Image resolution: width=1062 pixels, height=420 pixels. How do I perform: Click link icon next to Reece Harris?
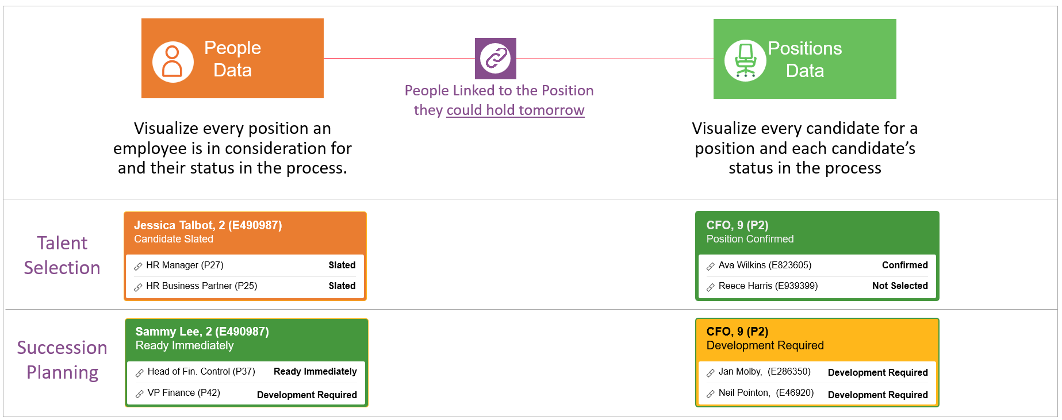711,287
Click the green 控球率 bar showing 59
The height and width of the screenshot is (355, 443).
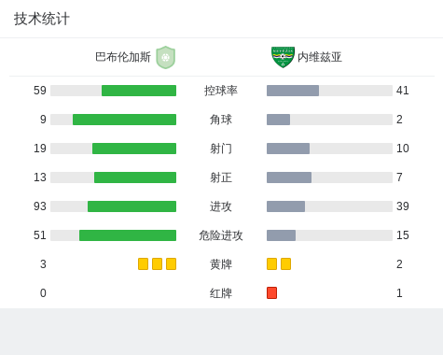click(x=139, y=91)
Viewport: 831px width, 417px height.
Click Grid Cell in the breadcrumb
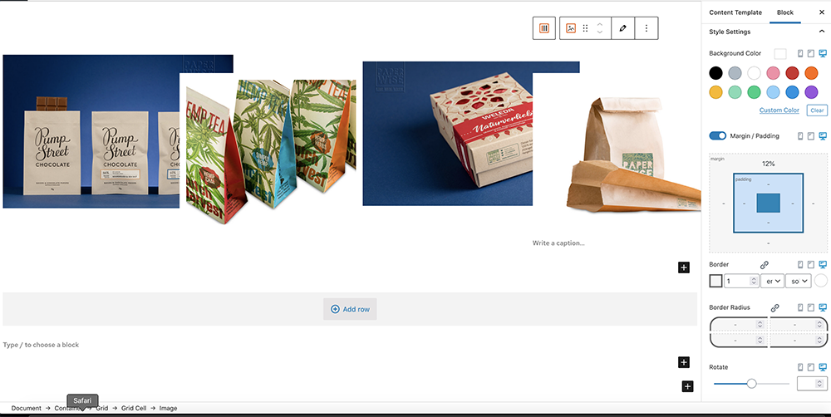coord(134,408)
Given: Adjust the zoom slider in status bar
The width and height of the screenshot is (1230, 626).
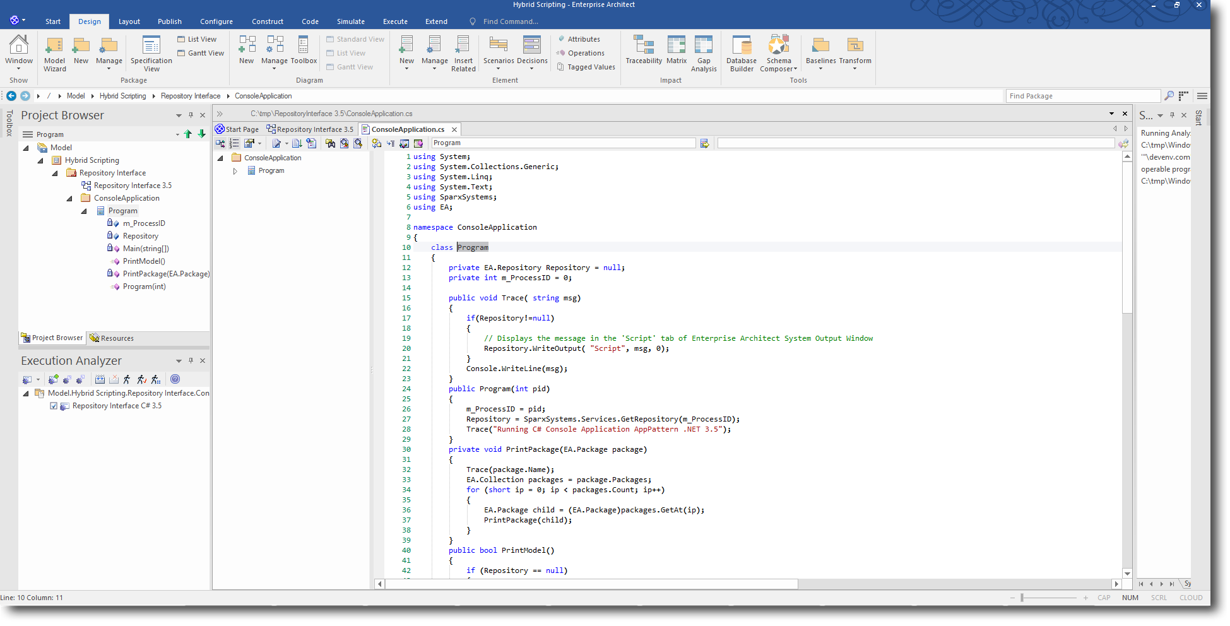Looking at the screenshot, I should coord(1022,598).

# # # # #

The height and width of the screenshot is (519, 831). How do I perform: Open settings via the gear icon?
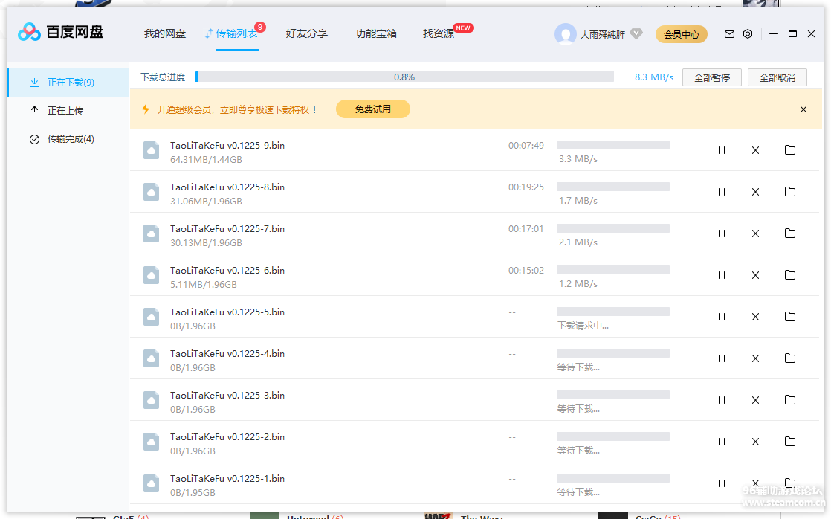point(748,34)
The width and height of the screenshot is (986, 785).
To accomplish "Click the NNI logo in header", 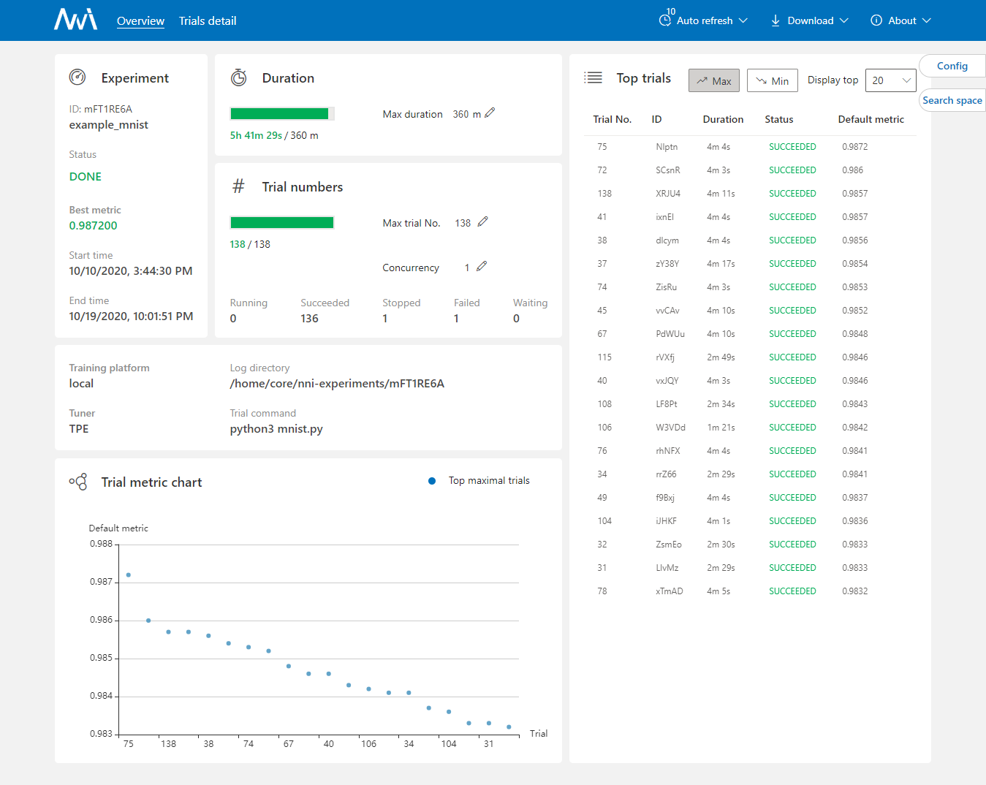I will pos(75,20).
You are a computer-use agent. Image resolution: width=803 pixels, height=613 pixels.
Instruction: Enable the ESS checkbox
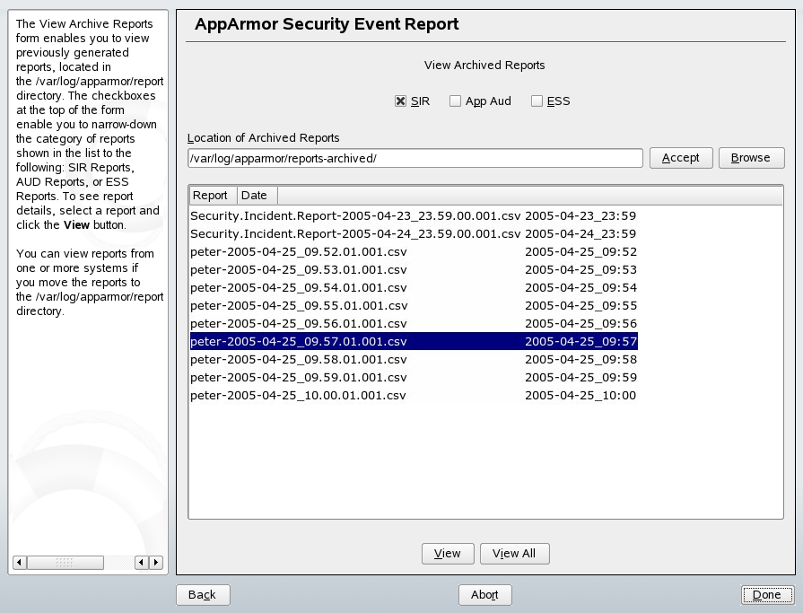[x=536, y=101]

# # # # #

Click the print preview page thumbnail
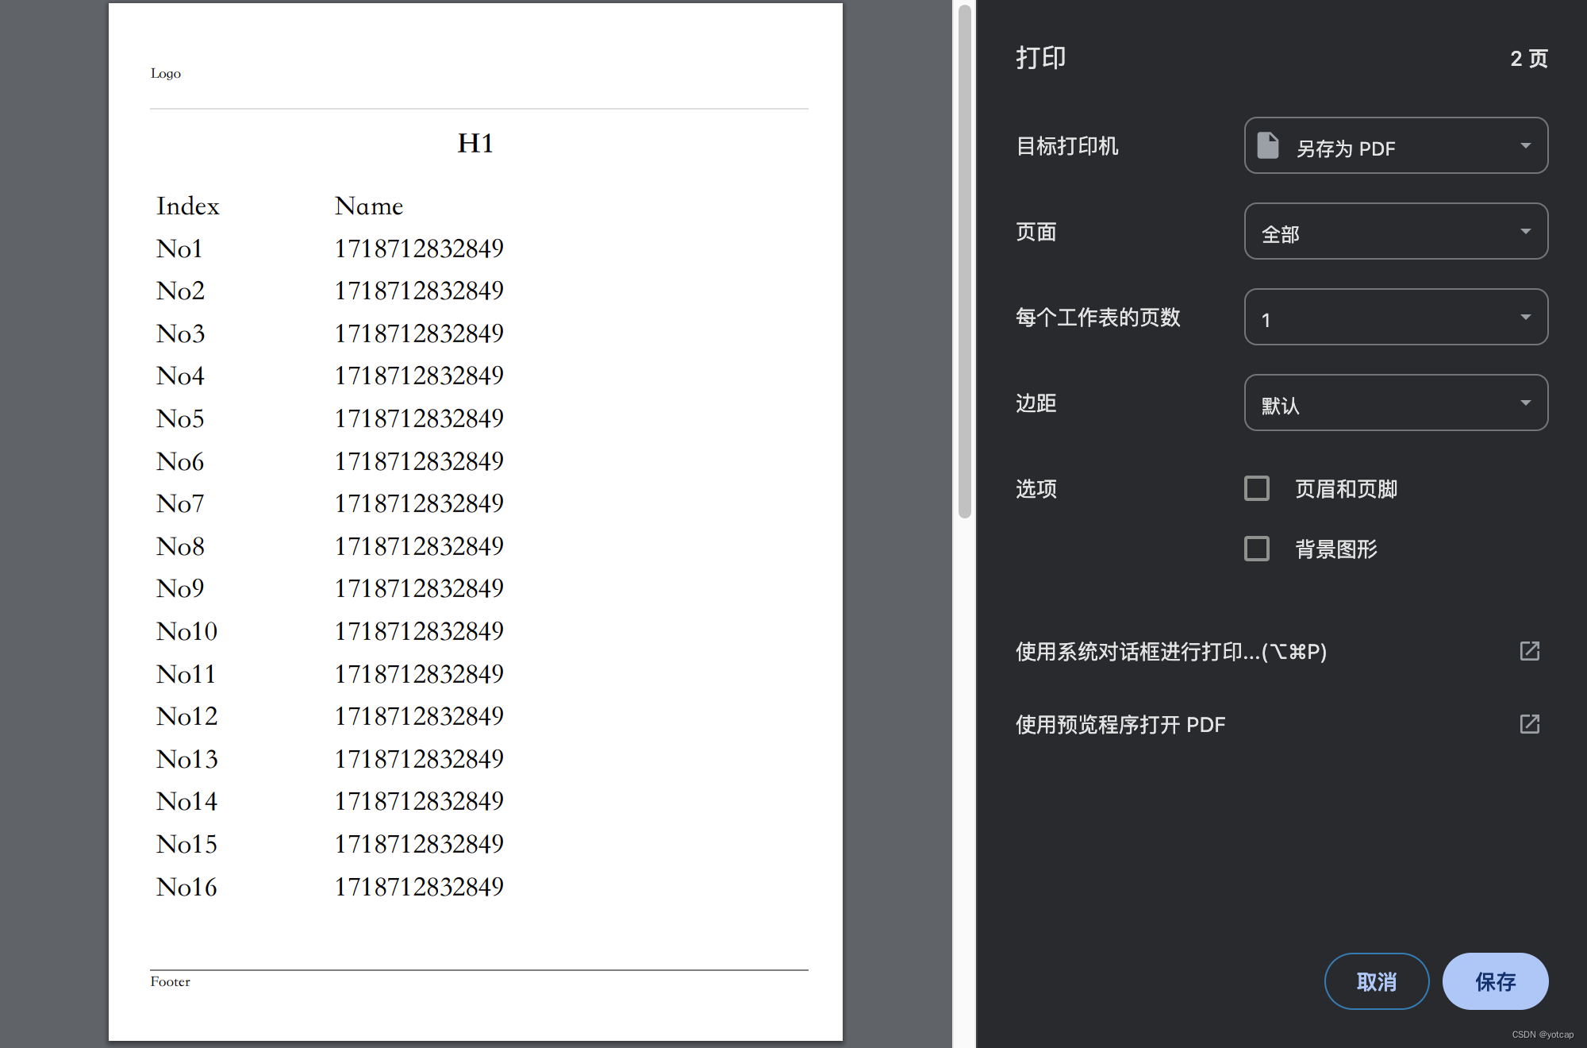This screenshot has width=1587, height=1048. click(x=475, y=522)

# # # # #

• _Your objective_
Please express everything in the material from the line containing "Given: Adjust the zoom slider in status bar" down to the line containing "Looking at the", both lines included, as a JSON list of strings with one string per line and blank lines skipped. Keep the pictures out of your answer.

• _The result_
[
  "Given: Adjust the zoom slider in status bar",
  "The width and height of the screenshot is (1230, 626).",
  "Looking at the screenshot, I should coord(1022,598)."
]